Kubernetes Tutorial for Beginners

1. Introduction to Kubernetes

What is Kubernetes?

  • Definition: Kubernetes is an open-source container orchestration platform designed to automate the deployment, scaling, and management of containerized applications.
  • Origin: Developed by Google, based on their experience running production workloads at scale.
  • Current status: Maintained by the Cloud Native Computing Foundation (CNCF).

Problems Kubernetes Solves

  1. Complex Container Management: As applications grow, managing hundreds or thousands of containers becomes challenging.
  2. High Availability: Ensures applications remain accessible even if some containers or nodes fail.
  3. Scalability: Easily scale applications up or down based on demand.
  4. Disaster Recovery: Facilitates backup and restore processes for containerized applications.
  5. Efficient Resource Utilization: Optimizes the use of underlying hardware resources.

Features of Container Orchestration Tools

  1. Automated Scheduling: Places containers on nodes based on resource requirements and constraints.
  2. Self-healing: Automatically restarts failed containers or replaces and reschedules containers when nodes die.
  3. Horizontal Scaling: Can scale applications in or out manually or automatically based on CPU, memory usage, or other metrics.
  4. Load Balancing: Distributes network traffic to ensure stable and reliable application performance.
  5. Rolling Updates and Rollbacks: Allows for updates to applications without downtime and enables quick rollbacks if issues occur.
  6. Service Discovery: Automatically detects new services and integrates them into the application environment.
  7. Secret and Configuration Management: Manages sensitive information and application configurations securely.

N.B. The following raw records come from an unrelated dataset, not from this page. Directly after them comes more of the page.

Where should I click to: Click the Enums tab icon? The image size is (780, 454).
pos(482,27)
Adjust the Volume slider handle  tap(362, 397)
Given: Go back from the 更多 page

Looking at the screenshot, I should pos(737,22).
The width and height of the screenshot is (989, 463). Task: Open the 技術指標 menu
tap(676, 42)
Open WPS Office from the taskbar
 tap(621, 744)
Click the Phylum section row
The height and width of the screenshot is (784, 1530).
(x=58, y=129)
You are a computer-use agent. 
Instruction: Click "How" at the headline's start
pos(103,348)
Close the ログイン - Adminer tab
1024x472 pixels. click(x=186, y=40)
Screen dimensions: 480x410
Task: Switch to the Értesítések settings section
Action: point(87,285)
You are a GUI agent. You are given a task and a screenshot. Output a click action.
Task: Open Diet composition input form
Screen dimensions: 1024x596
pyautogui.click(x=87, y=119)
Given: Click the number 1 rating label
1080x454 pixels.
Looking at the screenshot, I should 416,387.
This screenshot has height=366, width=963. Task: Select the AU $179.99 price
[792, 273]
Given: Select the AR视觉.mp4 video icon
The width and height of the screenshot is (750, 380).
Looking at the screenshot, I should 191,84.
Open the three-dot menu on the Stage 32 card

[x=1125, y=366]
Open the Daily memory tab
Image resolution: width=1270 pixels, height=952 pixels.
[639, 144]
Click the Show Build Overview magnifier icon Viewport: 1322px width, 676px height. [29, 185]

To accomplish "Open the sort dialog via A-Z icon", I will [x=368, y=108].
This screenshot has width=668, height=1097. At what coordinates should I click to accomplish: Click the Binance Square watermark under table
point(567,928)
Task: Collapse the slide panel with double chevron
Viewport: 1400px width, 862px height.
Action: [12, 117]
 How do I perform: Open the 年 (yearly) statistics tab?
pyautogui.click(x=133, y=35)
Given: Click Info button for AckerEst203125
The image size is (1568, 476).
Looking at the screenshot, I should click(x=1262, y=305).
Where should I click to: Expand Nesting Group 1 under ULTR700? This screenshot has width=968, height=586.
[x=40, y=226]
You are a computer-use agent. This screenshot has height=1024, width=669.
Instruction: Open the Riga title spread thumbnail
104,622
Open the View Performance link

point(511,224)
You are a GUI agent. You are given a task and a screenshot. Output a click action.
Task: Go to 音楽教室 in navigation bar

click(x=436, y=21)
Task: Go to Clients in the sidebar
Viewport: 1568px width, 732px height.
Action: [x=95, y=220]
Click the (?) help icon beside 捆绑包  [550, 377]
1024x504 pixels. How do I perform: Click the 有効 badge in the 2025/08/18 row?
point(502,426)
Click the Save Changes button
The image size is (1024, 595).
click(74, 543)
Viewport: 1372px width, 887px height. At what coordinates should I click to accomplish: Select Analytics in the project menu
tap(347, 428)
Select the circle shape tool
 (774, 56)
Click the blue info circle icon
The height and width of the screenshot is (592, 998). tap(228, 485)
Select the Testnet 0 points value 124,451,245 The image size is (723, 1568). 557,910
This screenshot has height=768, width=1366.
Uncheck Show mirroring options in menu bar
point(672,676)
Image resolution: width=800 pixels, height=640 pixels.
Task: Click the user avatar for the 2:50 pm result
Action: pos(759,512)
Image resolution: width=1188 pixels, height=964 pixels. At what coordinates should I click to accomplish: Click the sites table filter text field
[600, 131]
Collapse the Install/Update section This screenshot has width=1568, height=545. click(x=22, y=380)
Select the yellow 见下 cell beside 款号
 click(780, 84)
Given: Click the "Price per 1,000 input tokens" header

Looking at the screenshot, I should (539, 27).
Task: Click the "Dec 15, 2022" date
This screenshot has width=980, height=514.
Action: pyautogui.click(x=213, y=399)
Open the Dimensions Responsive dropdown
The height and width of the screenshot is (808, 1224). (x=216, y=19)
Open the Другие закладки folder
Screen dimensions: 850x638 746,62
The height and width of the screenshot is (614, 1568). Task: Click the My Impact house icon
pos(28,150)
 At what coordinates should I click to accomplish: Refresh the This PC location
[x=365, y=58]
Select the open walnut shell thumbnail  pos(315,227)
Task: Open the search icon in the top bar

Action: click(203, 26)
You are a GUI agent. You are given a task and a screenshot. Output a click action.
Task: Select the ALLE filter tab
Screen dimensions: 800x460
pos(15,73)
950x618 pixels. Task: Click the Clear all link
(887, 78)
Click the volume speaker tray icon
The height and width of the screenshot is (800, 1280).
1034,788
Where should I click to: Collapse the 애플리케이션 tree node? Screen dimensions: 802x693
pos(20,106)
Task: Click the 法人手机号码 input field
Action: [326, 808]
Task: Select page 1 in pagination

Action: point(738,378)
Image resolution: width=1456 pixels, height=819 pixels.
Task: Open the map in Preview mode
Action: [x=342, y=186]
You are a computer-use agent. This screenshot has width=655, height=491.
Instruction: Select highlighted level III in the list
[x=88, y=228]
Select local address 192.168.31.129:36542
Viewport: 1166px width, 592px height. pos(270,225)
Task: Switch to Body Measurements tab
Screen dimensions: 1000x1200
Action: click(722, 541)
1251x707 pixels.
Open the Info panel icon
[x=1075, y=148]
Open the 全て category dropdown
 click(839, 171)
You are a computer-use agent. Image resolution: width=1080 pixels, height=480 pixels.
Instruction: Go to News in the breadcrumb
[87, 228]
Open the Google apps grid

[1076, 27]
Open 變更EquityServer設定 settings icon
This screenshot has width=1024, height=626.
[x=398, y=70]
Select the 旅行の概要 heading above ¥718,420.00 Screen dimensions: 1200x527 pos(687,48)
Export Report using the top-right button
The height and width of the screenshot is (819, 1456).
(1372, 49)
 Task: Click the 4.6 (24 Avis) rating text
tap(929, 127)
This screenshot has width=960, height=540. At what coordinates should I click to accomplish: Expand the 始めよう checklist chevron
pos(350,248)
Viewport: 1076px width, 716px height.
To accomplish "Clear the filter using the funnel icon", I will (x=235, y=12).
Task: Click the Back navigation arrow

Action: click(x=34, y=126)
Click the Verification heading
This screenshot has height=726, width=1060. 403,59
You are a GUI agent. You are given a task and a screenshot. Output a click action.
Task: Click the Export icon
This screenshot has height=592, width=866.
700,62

2. Main Kubernetes Components

Node & Pod

  • Node:
  • A physical or virtual machine in the Kubernetes cluster.
  • Can be a worker node that runs applications or a master node that manages the cluster.
  • Components: kubelet, container runtime, kube-proxy.
  • Pod:
  • Smallest deployable unit in Kubernetes.
  • Contains one or more containers.
  • Shared storage and network resources.
  • Ephemeral by nature (can be created, destroyed, and recreated dynamically).

Service & Ingress

  • Service:
  • Provides a stable endpoint to access a group of pods.
  • Types: ClusterIP, NodePort, LoadBalancer.
  • Enables load balancing and service discovery within the cluster.
  • Ingress:
  • Manages external access to services within a cluster.
  • Provides HTTP/HTTPS routing, SSL termination, and name-based virtual hosting.
  • Requires an Ingress controller to function.

ConfigMap & Secret

  • ConfigMap:
  • Stores non-sensitive configuration data as key-value pairs.
  • Can be consumed by pods as environment variables, command-line arguments, or configuration files.
  • Secret:
  • Similar to ConfigMap but designed for sensitive data (e.g., passwords, tokens, keys).
  • Base64 encoded by default (not encrypted).
  • Can be encrypted at rest when used with appropriate storage solutions.

Volumes

  • Provides persistent storage for pods.
  • Types:
  • EmptyDir: Temporary storage tied to pod lifecycle.
  • HostPath: Mounts a file or directory from the host node’s filesystem.
  • PersistentVolume (PV) and PersistentVolumeClaim (PVC): For more durable storage.
  • Ensures data persistence across container restarts and pod rescheduling.

Deployment & StatefulSet

  • Deployment:
  • Manages the lifecycle of stateless applications.
  • Supports declarative updates, rolling updates, and rollbacks.
  • Ensures the desired number of pod replicas are running.
  • StatefulSet:
  • Manages stateful applications.
  • Provides guarantees about the ordering and uniqueness of pods.
  • Supports stable persistent storage and network identifiers.
  • Useful for applications that require stable hostnames or persist data.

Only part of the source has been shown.